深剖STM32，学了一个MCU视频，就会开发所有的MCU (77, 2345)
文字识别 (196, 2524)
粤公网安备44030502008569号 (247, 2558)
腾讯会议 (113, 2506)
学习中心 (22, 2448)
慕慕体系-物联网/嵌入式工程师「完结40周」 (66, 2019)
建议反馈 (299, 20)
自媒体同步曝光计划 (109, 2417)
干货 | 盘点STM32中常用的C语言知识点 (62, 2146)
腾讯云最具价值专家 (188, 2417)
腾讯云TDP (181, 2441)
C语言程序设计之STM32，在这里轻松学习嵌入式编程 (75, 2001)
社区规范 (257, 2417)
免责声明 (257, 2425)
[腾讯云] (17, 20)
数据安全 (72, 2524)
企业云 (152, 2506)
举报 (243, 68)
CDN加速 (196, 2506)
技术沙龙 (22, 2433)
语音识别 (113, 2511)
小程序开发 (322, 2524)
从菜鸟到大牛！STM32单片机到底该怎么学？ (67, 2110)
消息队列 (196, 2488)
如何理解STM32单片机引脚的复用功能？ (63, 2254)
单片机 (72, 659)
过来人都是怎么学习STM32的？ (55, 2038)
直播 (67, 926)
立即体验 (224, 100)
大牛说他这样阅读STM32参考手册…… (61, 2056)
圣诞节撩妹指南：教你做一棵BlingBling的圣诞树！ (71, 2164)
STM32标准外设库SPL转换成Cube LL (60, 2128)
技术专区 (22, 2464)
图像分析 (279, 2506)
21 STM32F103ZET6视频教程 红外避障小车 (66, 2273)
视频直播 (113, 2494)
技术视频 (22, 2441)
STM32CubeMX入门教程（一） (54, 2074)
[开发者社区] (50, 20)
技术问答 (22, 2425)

——————————

**TASK OBJECTIVE**
Exactly the lines from the one containing "21 STM32F103ZET6视频教程 红外避障小车 (66, 2273)" through the end of the entries above must be output, and no others.

**THE ANSWER**
21 STM32F103ZET6视频教程 红外避障小车 (66, 2273)
视频直播 (113, 2494)
技术视频 (22, 2441)
STM32CubeMX入门教程（一） (54, 2074)
[开发者社区] (50, 20)
技术问答 (22, 2425)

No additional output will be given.